# Work item
Which lines of the entries contain the string "button"? Please find them and copy them.

====== Input for this task

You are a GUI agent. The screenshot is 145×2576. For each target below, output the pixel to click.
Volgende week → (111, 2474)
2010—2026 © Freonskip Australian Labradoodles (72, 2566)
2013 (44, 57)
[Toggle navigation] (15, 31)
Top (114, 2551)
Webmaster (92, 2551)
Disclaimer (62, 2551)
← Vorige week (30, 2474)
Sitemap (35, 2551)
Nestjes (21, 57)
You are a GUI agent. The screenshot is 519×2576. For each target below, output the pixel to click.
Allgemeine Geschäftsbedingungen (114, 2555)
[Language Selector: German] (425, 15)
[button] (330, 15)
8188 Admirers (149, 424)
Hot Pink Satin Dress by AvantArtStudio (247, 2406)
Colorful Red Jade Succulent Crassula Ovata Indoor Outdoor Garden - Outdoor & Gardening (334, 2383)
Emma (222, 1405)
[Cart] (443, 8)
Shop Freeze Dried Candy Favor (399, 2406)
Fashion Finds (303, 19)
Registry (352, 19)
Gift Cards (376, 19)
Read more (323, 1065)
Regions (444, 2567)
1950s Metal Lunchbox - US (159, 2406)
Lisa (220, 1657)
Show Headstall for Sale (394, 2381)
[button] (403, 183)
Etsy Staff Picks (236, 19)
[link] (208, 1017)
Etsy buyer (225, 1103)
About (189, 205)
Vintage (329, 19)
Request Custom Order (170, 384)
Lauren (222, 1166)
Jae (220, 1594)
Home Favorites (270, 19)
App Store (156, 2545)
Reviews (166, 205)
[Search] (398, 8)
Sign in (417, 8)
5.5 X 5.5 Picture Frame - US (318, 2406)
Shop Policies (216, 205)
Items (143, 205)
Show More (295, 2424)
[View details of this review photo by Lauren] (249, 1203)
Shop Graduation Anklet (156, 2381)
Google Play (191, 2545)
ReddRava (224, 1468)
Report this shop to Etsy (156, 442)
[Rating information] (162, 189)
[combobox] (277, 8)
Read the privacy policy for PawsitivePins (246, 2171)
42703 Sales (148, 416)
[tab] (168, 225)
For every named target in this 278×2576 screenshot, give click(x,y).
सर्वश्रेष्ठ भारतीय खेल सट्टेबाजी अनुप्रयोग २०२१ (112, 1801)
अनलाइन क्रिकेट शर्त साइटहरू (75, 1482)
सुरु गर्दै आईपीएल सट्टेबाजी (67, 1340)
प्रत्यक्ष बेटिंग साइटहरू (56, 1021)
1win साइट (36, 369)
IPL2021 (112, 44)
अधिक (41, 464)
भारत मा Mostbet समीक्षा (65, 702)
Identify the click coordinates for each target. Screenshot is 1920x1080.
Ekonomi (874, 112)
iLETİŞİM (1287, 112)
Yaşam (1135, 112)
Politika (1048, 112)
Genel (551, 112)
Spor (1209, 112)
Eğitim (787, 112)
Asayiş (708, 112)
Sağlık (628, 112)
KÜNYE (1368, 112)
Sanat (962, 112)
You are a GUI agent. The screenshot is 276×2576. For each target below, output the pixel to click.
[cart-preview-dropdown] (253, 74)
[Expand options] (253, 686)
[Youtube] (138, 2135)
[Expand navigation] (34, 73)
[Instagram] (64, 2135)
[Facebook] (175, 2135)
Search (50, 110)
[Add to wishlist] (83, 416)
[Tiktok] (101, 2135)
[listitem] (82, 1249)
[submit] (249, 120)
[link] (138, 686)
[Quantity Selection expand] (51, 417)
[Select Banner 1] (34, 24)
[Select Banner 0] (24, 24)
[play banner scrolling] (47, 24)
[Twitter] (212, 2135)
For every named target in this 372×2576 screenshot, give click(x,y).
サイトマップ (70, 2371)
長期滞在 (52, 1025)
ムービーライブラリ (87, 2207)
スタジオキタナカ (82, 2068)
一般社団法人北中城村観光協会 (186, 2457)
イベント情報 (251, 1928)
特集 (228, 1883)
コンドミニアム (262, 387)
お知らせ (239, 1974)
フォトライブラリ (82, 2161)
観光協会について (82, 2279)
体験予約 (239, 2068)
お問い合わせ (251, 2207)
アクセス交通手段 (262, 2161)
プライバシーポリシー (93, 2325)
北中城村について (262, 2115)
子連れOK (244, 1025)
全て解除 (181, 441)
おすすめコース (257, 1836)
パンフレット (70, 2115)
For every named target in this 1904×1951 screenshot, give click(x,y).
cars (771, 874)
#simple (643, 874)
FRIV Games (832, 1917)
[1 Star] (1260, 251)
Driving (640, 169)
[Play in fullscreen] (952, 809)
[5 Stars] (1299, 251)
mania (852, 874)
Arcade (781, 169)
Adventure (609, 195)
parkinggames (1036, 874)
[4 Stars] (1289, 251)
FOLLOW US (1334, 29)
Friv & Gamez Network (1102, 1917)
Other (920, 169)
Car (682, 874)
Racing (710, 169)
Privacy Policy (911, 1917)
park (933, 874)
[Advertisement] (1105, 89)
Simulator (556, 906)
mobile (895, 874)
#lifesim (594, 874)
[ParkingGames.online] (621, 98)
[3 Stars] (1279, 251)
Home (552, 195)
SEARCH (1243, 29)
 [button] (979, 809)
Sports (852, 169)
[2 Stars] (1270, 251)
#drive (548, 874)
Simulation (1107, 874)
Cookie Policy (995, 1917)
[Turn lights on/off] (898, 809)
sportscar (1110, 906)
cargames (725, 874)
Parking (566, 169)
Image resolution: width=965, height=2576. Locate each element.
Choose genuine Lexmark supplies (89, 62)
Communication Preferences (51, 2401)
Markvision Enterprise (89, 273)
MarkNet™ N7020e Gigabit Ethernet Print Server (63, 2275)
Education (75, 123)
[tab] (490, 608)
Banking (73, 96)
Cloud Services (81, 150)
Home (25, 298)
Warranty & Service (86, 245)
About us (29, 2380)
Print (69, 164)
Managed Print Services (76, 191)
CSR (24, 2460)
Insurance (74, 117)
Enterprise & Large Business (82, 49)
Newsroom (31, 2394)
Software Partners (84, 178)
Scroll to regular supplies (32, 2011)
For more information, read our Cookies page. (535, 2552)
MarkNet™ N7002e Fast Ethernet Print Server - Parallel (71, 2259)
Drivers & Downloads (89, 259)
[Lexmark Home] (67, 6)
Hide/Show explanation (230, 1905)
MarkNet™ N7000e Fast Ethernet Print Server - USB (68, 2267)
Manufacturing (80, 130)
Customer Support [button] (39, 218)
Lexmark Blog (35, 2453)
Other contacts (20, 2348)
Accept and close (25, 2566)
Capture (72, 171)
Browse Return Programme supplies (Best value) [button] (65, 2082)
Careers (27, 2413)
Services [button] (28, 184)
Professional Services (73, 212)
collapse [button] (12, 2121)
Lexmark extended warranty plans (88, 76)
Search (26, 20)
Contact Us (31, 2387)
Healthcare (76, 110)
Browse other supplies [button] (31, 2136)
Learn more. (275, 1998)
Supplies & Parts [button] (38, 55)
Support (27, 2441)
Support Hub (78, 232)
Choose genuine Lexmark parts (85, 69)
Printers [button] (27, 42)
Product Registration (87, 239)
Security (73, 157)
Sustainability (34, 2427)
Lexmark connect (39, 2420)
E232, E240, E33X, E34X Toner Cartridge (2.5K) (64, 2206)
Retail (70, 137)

============

# Exercise output
[button] (330, 15)
[button] (403, 183)
 [button] (979, 809)
Customer Support [button] (39, 218)
Browse Return Programme supplies (Best value) [button] (65, 2082)
Services [button] (28, 184)
collapse [button] (12, 2121)
Browse other supplies [button] (31, 2136)
Supplies & Parts [button] (38, 55)
Printers [button] (27, 42)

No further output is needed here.